Cyril Tuschi a entendu parler de Khodorkovski lors de la présentation de son précédent film, Sommer Hunde Söhne, à un festival de cinéma en Sibérie qui accueillait l'homme juste avant son arrestation. Le jeune réalisateur a donc eu l’idée, pour un prochain projet, d’écrire et de tourner un thriller mettant en scène le combat entre Poutine et Khodorkovski, le président et l’oligarque. Mais voyant que le sujet était très actuel et sensible dans le pays, il a décidé de ne pas installer de mise en scène imagée, et par conséquent d'en faire un documentaire.
Lorsque Cyril Tuschi parlait de son envie de réaliser un projet sur Khodorkovski à son entourage, certaines personnes ont trouvé bizarre de se lancer dans un film sur une quelqu'un qui "est un criminel, comme tous les businessmen qui se sont enrichis en Russie dans les années 90." D'autres avaient peur pour lui et lui disaient qu'il allait finir assassiné, comme Anna Politkovskaïa ou Alexandre Litvinenko.

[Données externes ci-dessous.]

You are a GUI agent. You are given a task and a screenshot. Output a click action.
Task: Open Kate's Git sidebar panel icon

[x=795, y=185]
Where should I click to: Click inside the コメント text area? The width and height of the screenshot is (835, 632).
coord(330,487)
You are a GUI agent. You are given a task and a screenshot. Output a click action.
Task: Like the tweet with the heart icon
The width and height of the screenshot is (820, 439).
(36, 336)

Khodorkosvki, dont le tournage a duré quatre ans et le montage dix-huit mois, n'a pas de sortie prévue en Russie à cause de la crainte des exploitants née de la pression de l’Etat. Mais le réalisateur ne perd pas espoir, et réfléchit à trouver un moyen détourné pour y parvenir.
Plusieurs séquences ont été tournées en Russie. Le réalisateur avoue avoir eu peur : il enlevait tout le temps la batterie de son téléphone portable, de peur d’être suivi ou enregistré. L'équipe a d'ailleurs été suivie un moment, dans un train par trois hommes, mais sans menace ni harcèlement.

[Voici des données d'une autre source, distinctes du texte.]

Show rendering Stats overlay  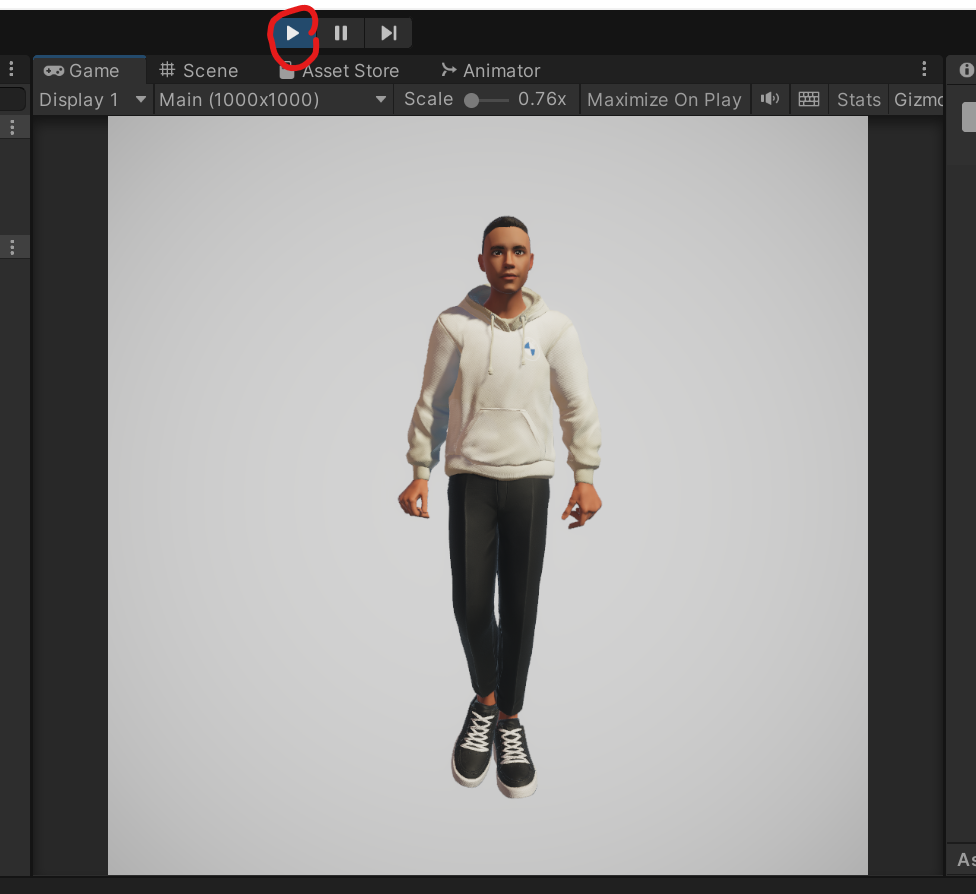pos(858,99)
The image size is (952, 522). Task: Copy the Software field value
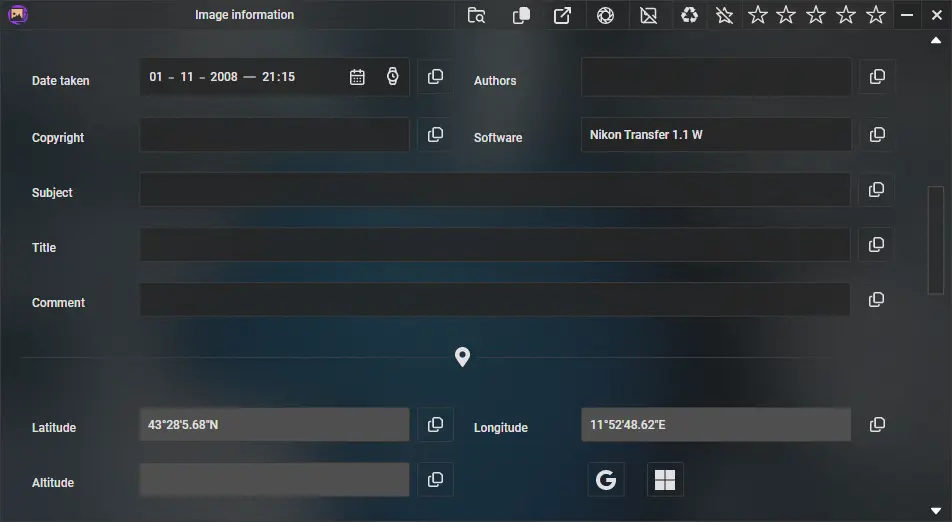click(x=877, y=135)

"Cet homme demeure une énigme", assure le cinéaste-documentariste. En effet, Khodorkovski, considéré comme un mégalomane, parvient à conserver un très grand calme et une très grande force du fait de toutes ces années de pression : il ne révèle ni ne laisse apparaître ce qu’il ressent. Cyril Tuschi explique : "Je lui ai demandé une fois s’il lui arrivait de rêver en prison. Il m’a répondu : "Je n’ai pas de cauchemar. Ce sont plutôt ceux qui sont responsables de ma situation qui doivent en avoir.""

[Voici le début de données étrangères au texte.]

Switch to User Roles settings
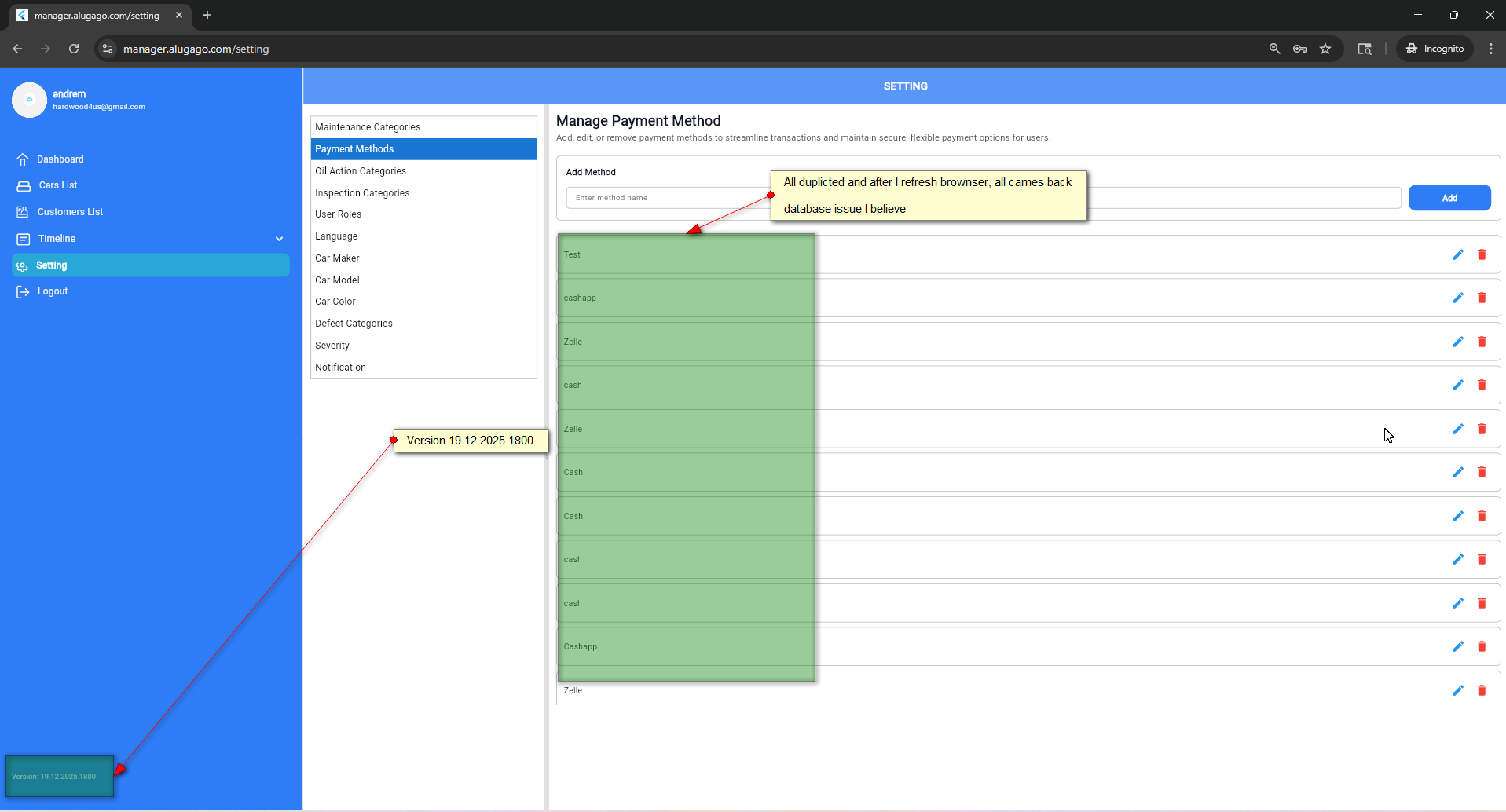 coord(339,214)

Le film a été présenté en avant-première mondiale à la Berlinale, en février 2011, et a été très bien reçu, notamment par la presse russe. Cyril Tuschi avait déjà présenté un de ses films à ce festival, d'où le fait qu'il n'était pas stressé.
Le documentaire présente certaines scènes en animation parce que le réalisateur ne pensait pas rencontrer Khodorkovski en personne, il a donc cherché un moyen de représenter visuellement son "protagoniste-fantôme" en le mettant en scène dans des séquences de film d’animation qu'il a finalement gardées.
Cyril Tuschi a réussi à interviewer Khodorkovski pendant quelques minutes dans la salle d’audience où il attendait dans une cage, au moment du début de son second procès. Il avoue avoir été surpris par sa sérénité apparente et sa concentration.
Pendant toute la durée du tournage, Cyril Tuschi n'a réussi à obtenir aucune interview des membres de l’administration russe, ni d'aucun homme d’affaires installé en Russie qui entretient des relations avec l’Etat.